## begin EXTRACT TO READ

The video explained me that, if I had that operating system that creates cocaine-like addiction, inside Piazza Federica I would find Italian celebrities and international experts ready to guide me; that, unlike what happened with old Web of the past century, I could enter inside the website of each Faculty with just one click; and, above all, that in the center of that fairy world lays, eagerly waiting for me, “a magic pyramid made of crystal, that will lead you in the world of Federica”. It looks like this magic pyramid contains lots of “advance international news, thanks to feeds updated in real time from media outlets worldwide, easily accessible, for the first time, in a 3D environment". Really! I’m not making this up!

Did anybody really need a square like this?

Let’s give credit where credit is due: the online library and the selection of educational resources put online by the Federico II University of Naples are a great, good and useful service anyway: the “mere” fact that all the courses are structured according to “one single standard for all sectors” is an excellent thing. Kudos to the University for this, for the sheer quantity of stuff they put online and to the great effort that was surely necessary and is very useful for all students, to select and present in a clear, coherent way the content of the Living Library.

This said, I can’t help but notice that Piazza Federica also contains a bit of ridiculousness (in the pompous way it is presented, at least) and lots of superfluousness. How can the pyramid summons inside its crystal walls “advance international news”? Maybe, since it’s a magic pyramid, it put a spell on CNN and friends to get those news way before the rest of the Internet? Besides, if you look at the panels in that video, those news appear to be nothing more than absolutely standard RSS feeds and bidimensional images: in other words, all flat stuff, absolutely usable without any magic in any browser by at least 10/15 years. Being the first to render plain, bidimensional images and textual news in a 3D enviroment may be a great accomplishment from a purely technical point of view, but what is the point? What sense does it make? Sounds a bit like a bread toaster with a satellite TV dish, if you ask me.

## end EXTRACT TO READ

● **JOB**: Condense the commentary on Piazza Federica above into two sentences.

## begin EXTRACTED DATA

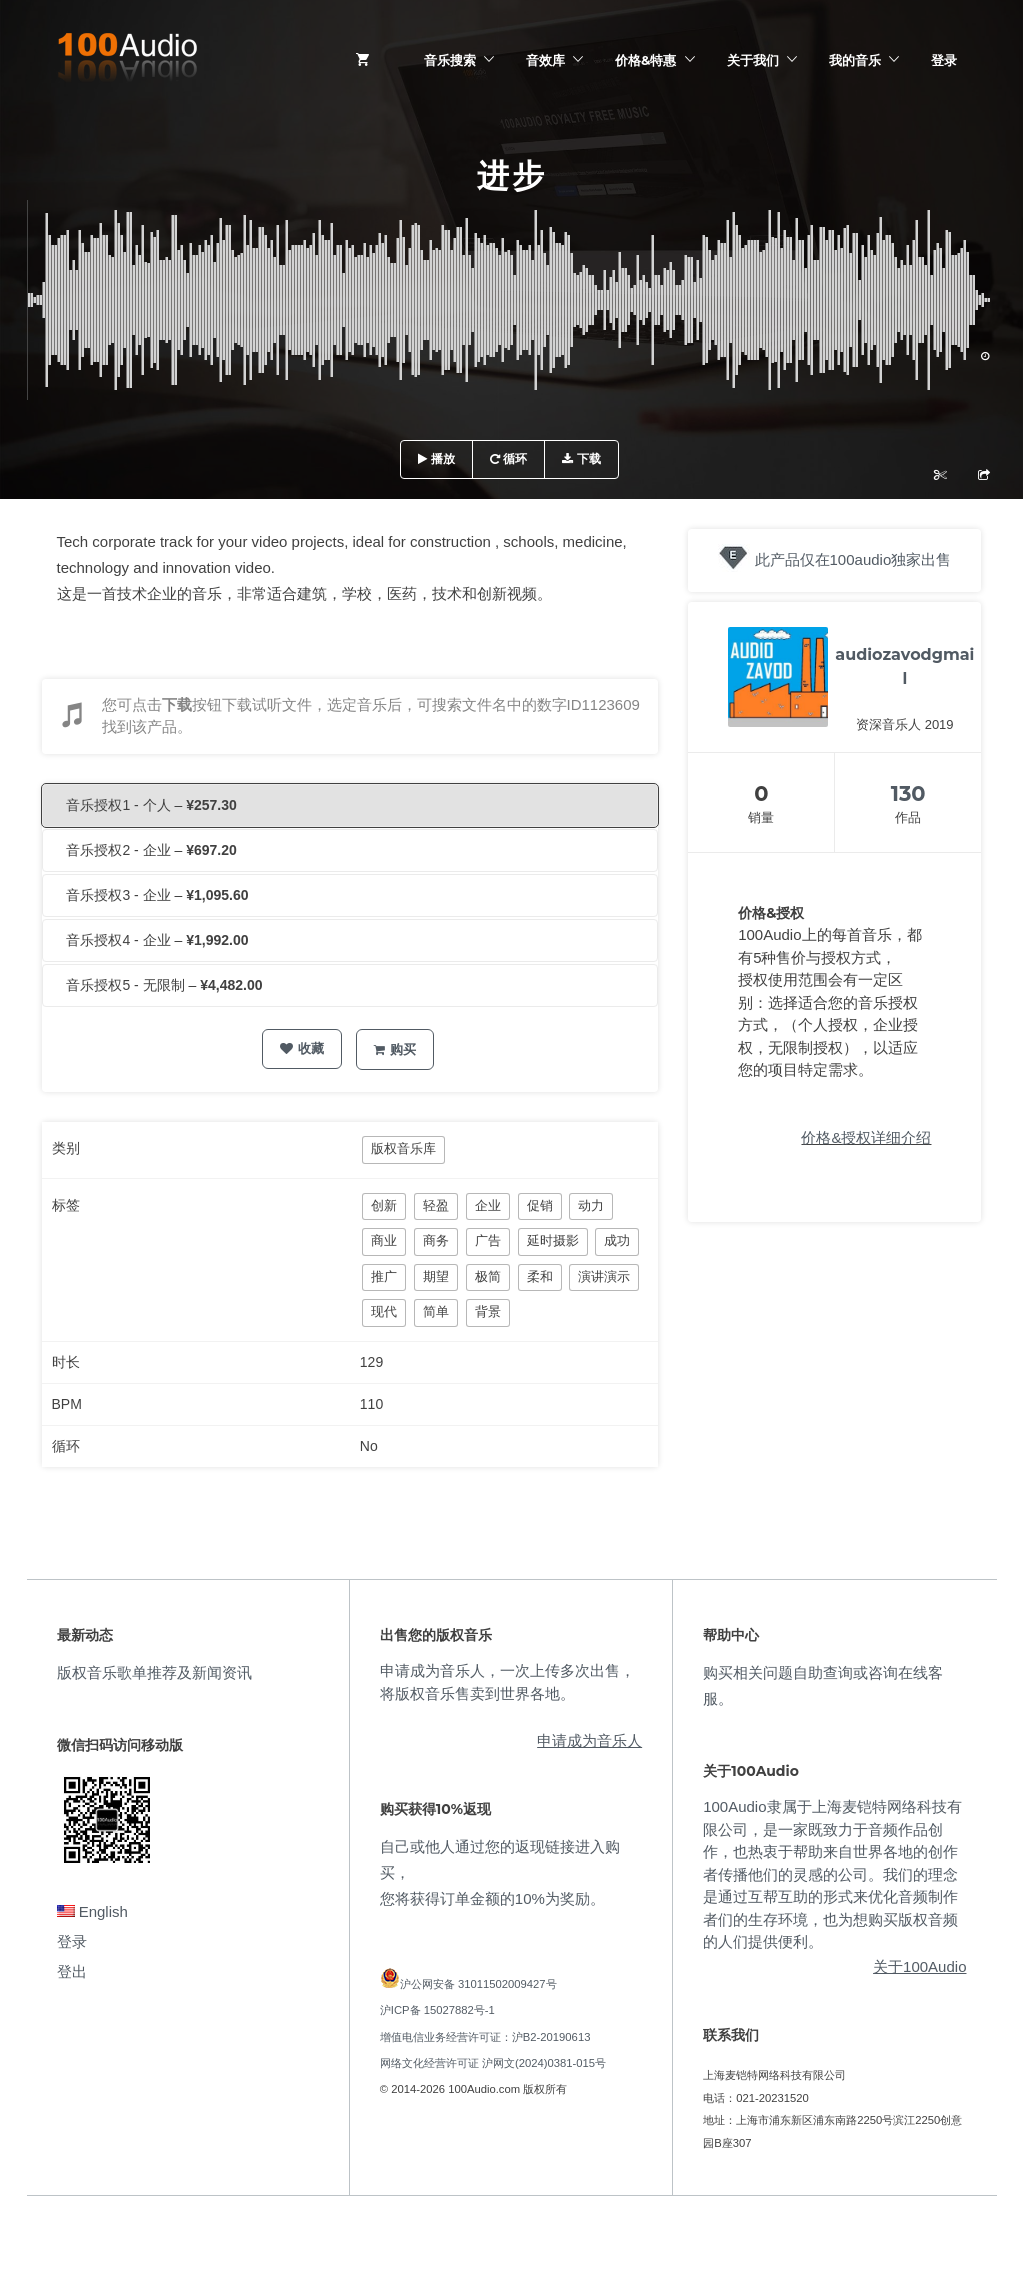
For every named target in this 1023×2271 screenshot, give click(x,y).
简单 (436, 1311)
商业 (384, 1240)
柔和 (540, 1276)
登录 (944, 60)
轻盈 (436, 1205)
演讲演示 (604, 1276)
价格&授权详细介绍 (866, 1137)
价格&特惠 (645, 60)
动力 (591, 1205)
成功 (617, 1240)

## end EXTRACTED DATA

● **RESULT FOR THIS TASK**: A promotional video for Piazza Federica promised Italian celebrities and international experts as guides, one-click entry to each Faculty's website, and a magic crystal pyramid delivering real-time international news in a 3D environment. The online library and educational resources of the Federico II University of Naples are praised as a useful, coherently structured service, but Piazza Federica itself is judged pompous and superfluous, since its news are only standard RSS feeds and flat images that any browser has handled for years, which makes presenting them in 3D seem pointless.